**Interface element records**
++++++

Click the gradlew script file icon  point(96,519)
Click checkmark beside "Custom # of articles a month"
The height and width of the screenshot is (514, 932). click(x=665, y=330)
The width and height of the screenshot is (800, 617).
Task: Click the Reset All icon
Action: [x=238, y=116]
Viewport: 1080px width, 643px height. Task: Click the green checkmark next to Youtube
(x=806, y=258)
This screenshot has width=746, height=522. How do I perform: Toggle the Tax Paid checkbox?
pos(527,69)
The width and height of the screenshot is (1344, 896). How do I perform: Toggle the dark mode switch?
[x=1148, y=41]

++++++

**Exercise task**
Transfer everything from the line containing "Viewport: 1080px width, 643px" down to the last of the items, requests included, adding 20 to every coordinate in the answers.

**Task output**
Viewport: 1080px width, 643px height. Task: Click the green checkmark next to Youtube
(x=826, y=278)
This screenshot has width=746, height=522. How do I perform: Toggle the Tax Paid checkbox?
pos(547,89)
The width and height of the screenshot is (1344, 896). How do I perform: Toggle the dark mode switch?
[x=1168, y=61]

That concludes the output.